Dietro all’incidente intanto vengono fuori i primi gravi difetti della piattaforma, che vanno dalle saldature delle condotte sottomarine agli strumenti di controllo non conformi.
Tra l’altro il pozzo della Deepwater Horizon non era dotato di un particolare dispositivo di innesco acustico del BOP (blow-out preventer), un’accessorio alla valvola di sicurezza che ne permette la chiuura tramite un segnale acustico inviato da una nave; questo accessorio è obbligatorio negli impianti off-shore di Norvegia e Brasile e costa 500.000 dollari, ma nel ’92 l’amministrazione Bush sr. permise l’autoregolamentazione alle compagnie petrolifere togliendo le supervisioni federali e questo è il risultato, ma non l’unico.

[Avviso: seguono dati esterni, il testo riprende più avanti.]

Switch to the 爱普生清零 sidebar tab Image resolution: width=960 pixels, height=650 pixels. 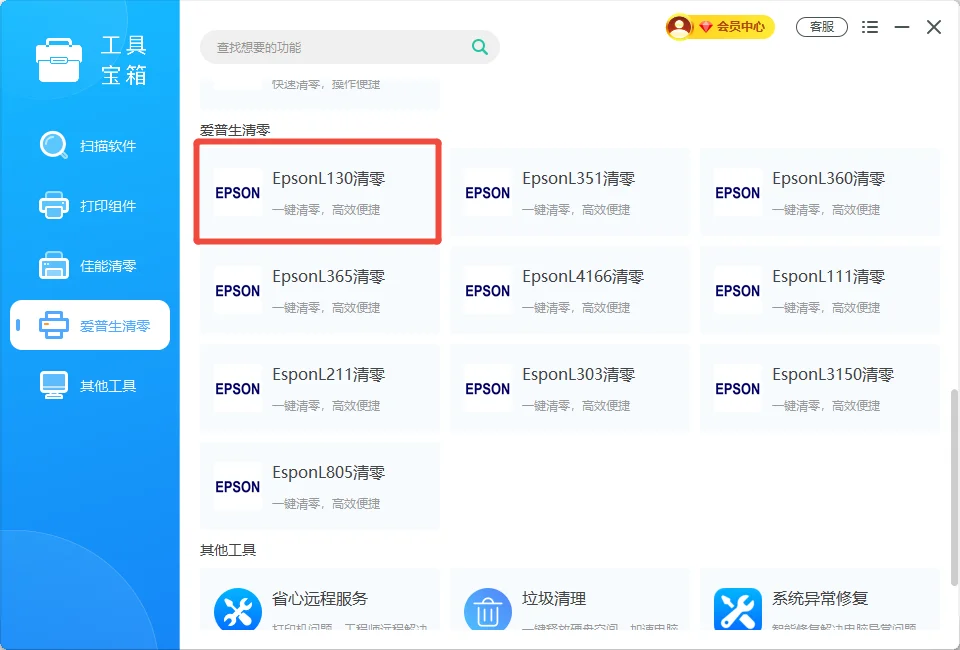point(90,325)
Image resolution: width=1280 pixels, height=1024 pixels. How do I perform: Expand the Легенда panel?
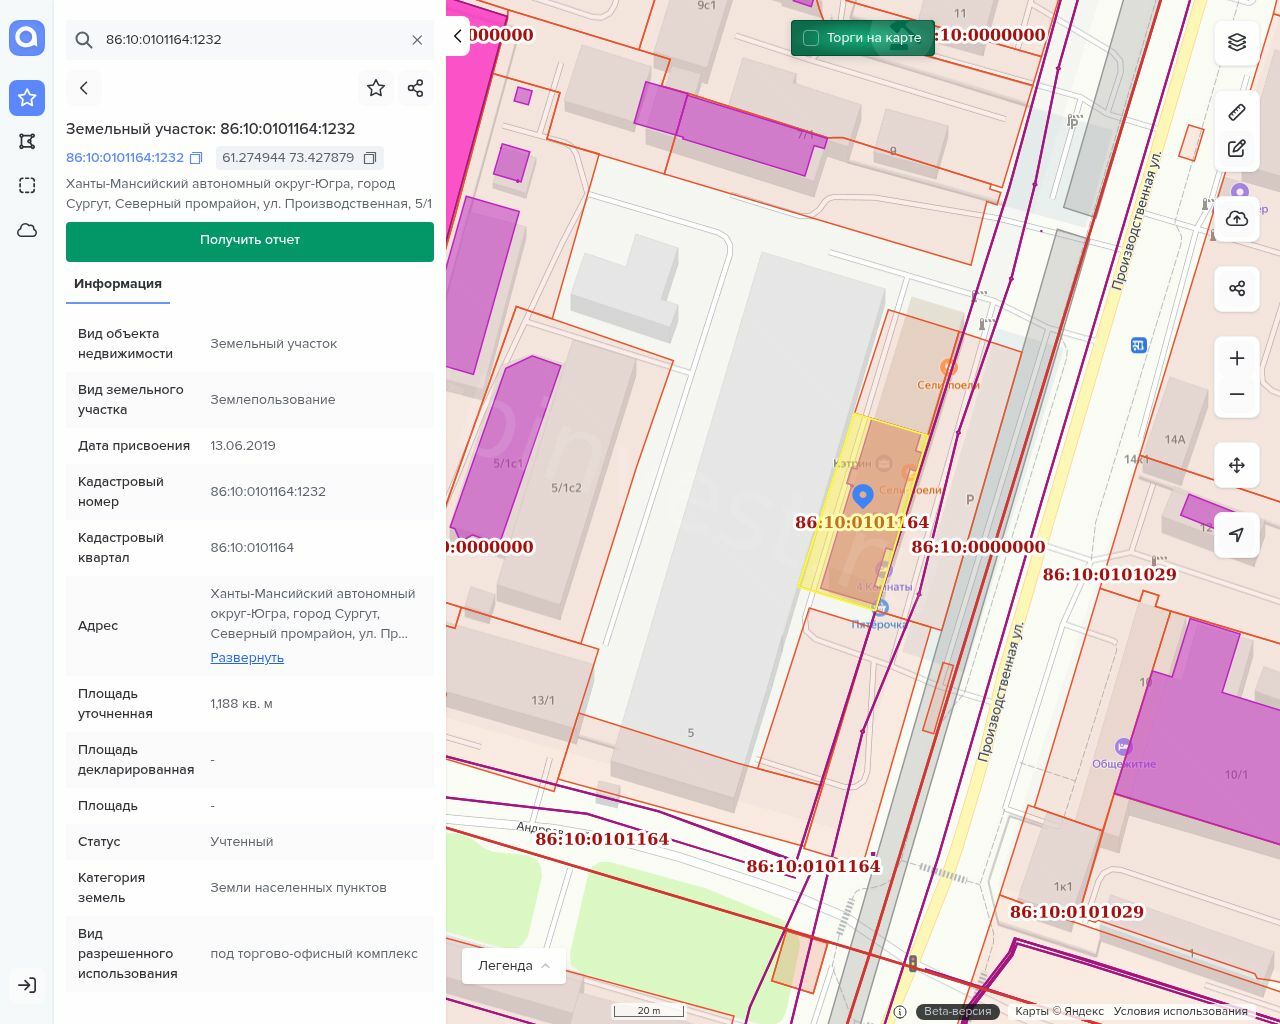[x=513, y=965]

Una relazione del 1999 sempre dell’MMS, fatta dalla senatrice democratica Maria Cantwell di Washington, ha dimostrato che nel periodo di due anni intorno alla fine del 1990 ci furono 117 fallimenti di valvole BOP.

Comunque senza andare troppo indietro nel tempo tra l’agosto e il novembre 2009 c’è stato un’altro grave incidente a un’altra piattaforma off-shore, la West Atlas, nel mare di Timor, fra l’Australia e le Filippine, che ha scaricato (si stima) dai 10.000 ai 30.000 metri cubi di petrolio creando una chiazza di di petrolio 6.000 chilometri quadrati  che ha raggiunto le acque indonesiane. Gli agricoltori di alghe indonesiani e i pescatori a Timor Ovest riferirono che la catastrofe abbia distrutto il loro raccolto e ridotto la pesca fino all’80%. Anche lì,  sono occorse 11 settimane e una nuova trivellazione per fermare la marea nera. Ancora una volta una BOP senza il dispositivo d’azionamento acustico ha fallito.

Quindi, ovunque
ci sia in ballo il denaro e il potere che da esso deriva, l’obbiettivo è quello di portare a casa il massimo dei profitti, anche quando questi vanno a scapito delle più elementari norme di sicurezza ambientali e personali:
questo, Signore e Signori,  è il Capitalismo.